A line of around 15 seemingly identical red 916s (they weren’t, as pre-production prototypes nearly all had slight differences) was arranged immaculately in the awakening sun while a team of mechanics and helpers buzzed around. I was aware of God-like designer Massimo Tamburini (pictured above with Ducati employees), a Ducati paddock jacket incongruously over his crisp suit, cigarette in hand, lurking in the background, and the world was about to change…

By the time I was halfway down pitlane, I knew the 916 was very different. Slim, sharp and small it made the 888 feel like a bloated bus. Yet with new switchgear, clocks and a sense of Japanese quality, it was truly modern, too. By the second corner (this was ‘old’, anticlockwise Misano characterised by a fast right out of pitlane before a slow left then ever-accelerating kinks onto the back straight), I was convinced it was out of this world.

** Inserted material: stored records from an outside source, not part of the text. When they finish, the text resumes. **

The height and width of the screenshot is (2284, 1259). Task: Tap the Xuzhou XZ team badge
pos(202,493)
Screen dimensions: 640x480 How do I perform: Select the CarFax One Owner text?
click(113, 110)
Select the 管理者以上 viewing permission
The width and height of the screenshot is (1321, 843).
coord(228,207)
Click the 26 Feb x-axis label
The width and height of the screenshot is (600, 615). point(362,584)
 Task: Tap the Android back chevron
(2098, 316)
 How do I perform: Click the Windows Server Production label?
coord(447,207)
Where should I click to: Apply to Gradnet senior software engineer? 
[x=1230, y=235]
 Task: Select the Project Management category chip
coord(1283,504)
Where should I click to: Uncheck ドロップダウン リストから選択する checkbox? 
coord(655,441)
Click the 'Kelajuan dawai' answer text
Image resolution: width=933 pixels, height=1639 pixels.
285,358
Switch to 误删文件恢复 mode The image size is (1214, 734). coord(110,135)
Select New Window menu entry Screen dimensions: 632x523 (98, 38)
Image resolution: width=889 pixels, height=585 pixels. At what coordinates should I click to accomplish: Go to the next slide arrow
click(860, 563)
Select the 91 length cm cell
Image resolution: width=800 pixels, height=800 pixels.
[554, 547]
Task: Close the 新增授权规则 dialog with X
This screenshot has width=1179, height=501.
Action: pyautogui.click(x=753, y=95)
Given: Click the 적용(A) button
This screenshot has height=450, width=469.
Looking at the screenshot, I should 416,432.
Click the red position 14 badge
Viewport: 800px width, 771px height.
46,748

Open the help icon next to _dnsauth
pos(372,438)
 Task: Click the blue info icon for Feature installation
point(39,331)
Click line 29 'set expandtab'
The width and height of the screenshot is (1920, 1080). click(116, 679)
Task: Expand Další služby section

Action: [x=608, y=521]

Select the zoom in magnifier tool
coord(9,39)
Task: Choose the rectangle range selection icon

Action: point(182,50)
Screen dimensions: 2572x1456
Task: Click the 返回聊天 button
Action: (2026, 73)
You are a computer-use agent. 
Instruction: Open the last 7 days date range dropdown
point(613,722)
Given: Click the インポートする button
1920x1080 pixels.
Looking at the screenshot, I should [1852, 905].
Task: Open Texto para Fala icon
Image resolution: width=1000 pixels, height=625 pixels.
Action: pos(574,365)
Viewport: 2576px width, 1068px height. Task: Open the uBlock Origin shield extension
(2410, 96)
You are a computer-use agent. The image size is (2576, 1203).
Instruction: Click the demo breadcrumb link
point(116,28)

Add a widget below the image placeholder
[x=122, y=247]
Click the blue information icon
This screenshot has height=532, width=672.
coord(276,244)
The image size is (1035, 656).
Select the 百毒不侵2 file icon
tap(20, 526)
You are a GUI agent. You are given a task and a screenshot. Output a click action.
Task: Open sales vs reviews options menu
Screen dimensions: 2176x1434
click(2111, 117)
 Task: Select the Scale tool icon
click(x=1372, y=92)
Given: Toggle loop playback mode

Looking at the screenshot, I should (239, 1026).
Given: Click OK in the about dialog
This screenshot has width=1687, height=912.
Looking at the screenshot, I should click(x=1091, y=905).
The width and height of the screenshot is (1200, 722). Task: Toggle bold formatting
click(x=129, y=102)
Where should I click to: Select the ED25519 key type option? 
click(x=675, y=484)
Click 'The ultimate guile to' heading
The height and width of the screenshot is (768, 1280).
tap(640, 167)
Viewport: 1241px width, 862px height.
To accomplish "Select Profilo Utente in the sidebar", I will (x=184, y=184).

I remember few specifics about the next 20 laps or so save the 916 was not only fast, but it was also a joy: its booming V-twin delivering both effortless drive and a seemingly endless top speed; it being both stable yet with immediate, precise steering and it overall making me feel like some racing god, which, clearly, I wasn’t. 

‘Ashy’ and I compared notes afterwards. "This thing is a game-changer," we agreed. That afternoon we toured Tamburini’s Cagiva Research Centre (CRC) as recently founded in nearby San Marino and I interviewed the great man himself. That evening I exuberantly wrote: "The 916 is THE bike of the year… Carl Fogarty WILL win the World Superbike title," and was proved right on both grounds. The next day, after snagging a quick ride on Cagiva’s new Elefant, I drove to Venice and had a very pleasant few hours in a near-deserted St Marks Square sipping expensive cappuccinos and reading a book.

I didn’t get it all right, though. On the drive back to Milan airport I picked up a speeding ticket, back at Bike we still didn’t think the 916 was big enough to put on the cover, and that ‘aluminium paperweight’ turned out to be a solid 500g ingot of silver. I still have it today.